• **Tarefas propostas**:
A – Devolva, sem mudar nada, a parte do trecho que começa em "A parte mais" e vai até "um pecado mortal.".
B – Responda com base no trecho:
(i) Em que rádio estava sintonizado o motorista do uber?
(ii) Quantos filhos adotados Madonna tem?
(iii) Que nova perseguição Madonna disse sofrer?
C – Diga se cada frase abaixo concorda com o trecho, respondendo sim ou não e citando as palavras do trecho que decidem:
(i) O motorista do uber usava boné.
(ii) Quem escreve se diz fã incondicional de Madonna.
(iii) Madonna precisou se exercitar numa piscina para conseguir se mover.

Sabíamos desses e de tantos outros! E o público para cada um e para todos encontrava-se nas intersecções.

Ontem peguei um uber no momento em que o gentil motorista de boné, situado na Band, acompanhava as dez canções mais pedidas do dia. Apurei meus ouvidos e nada. Nunca soube daqueles sucessos, de qualquer banda a interpretá-los, nenhum mísero nome de compositor!

Me dei conta então, dolorosamente, do quanto estamos separados nos últimos anos por esta indústria agro-cultural incessante… A atualidade que ouço, e ouço bastante, não está lá, embora mais que merecesse estar. Ela não entra na Bandeirantes, na rádio popular. Está escondida, sequestrada, inalcançável aos ouvidos gerais.

Somos mesmo um país aos pedaços, servido em porções.

Old but gold

Quando Madonna subiu ao palco para receber um prêmio, antes da pandemia, fez um belo discurso. Não sou fã incondicional dela, mas aprecio sua inteligência e o que disse fez bastante sentido pra mim.

Nunca foi fácil fazer o que fez sendo mulher, declarou. A um Prince ou um Bowie eram aceitas com aplauso certas atitudes e encenações, como a da sexualidade. Mas, nela, isto jamais coube como razoável. E precisou comprar a briga com o mundo para se expressar. De oportunista para baixo foi o que ouviu, além de ter lidado, no começo de sua vida em Nova York, com os candidatos a estupradores na porta de casa, quando destrancada.

Acompanhei Madonna como fenômeno desde o início e entendi o que disse, porque em certas partes de seu discurso ela falou pelas mulheres de nossa geração. No jornalismo brasileiro sofríamos quase igual, embora Madonna, por óbvio, tenha circundado as circunstâncias de forma espetacular.

A parte mais forte do discurso, para mim, foi aquela em que ela se disse vítima de uma nova perseguição diuturna, o etarismo. Aos 60 anos, ao contrário do que aconteceu com Bowie ou com astros do rock bem mais velhos, como Jagger, não lhe era aceito performar como estrela (e, pensei eu, namorar gente jovem também). Envelhecer aos olhos do público, fazendo o que faz, tornou-se um pecado mortal.

Acompanho seu Instagram e sei bastante do que ela mostra há alguns anos. Seu dia a dia carinhoso com os quatro filhos adotados, dançando e posando. Tem namorados cada vez mais jovens, pretos meninos, com quem vai à roda gigante no aniversário dos filhos, para às vezes passar muito mal. Suas dores nas costas inviabilizaram, alguns anos atrás, que ficasse confortável de pé, e ela precisou se exercitar na banheira a certa temperatura apenas para se mover.

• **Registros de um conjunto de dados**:
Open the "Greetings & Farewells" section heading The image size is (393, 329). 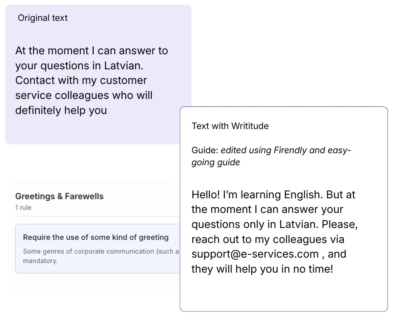59,196
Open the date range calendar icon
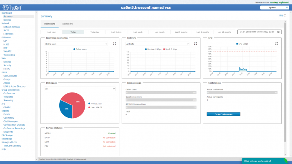Image resolution: width=292 pixels, height=164 pixels. tap(278, 32)
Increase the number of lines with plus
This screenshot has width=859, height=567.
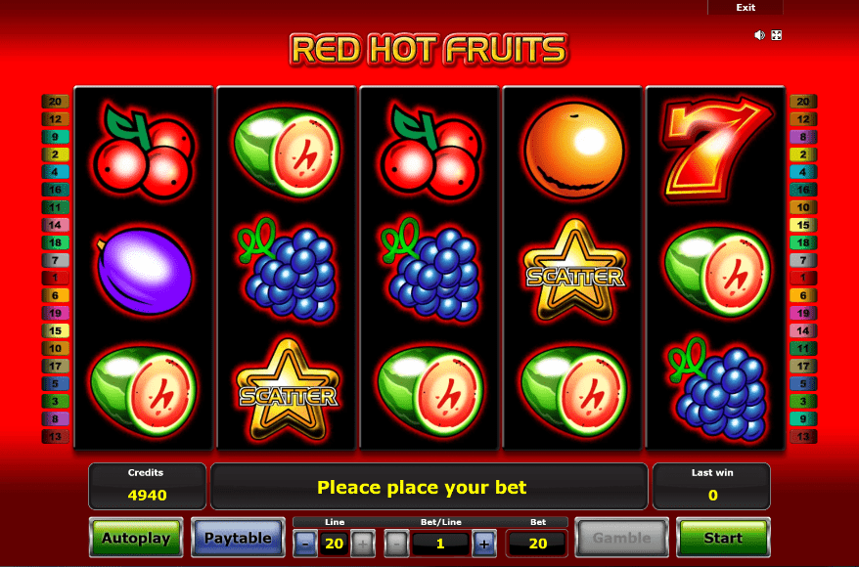[x=363, y=544]
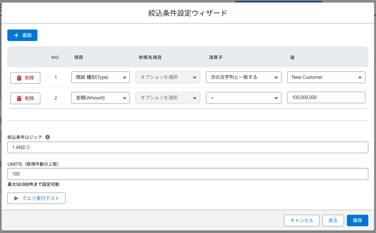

• **Respostas**:
A –
A parte mais forte do discurso, para mim, foi aquela em que ela se disse vítima de uma nova perseguição diuturna, o etarismo. Aos 60 anos, ao contrário do que aconteceu com Bowie ou com astros do rock bem mais velhos, como Jagger, não lhe era aceito performar como estrela (e, pensei eu, namorar gente jovem também). Envelhecer aos olhos do público, fazendo o que faz, tornou-se um pecado mortal.

B –
(i) Na Band, a rádio Bandeirantes.
(ii) Quatro.
(iii) O etarismo.

C –
(i) Sim: "o gentil motorista de boné"
(ii) Não: "Não sou fã incondicional dela"
(iii) Não: "ela precisou se exercitar na banheira a certa temperatura apenas para se mover"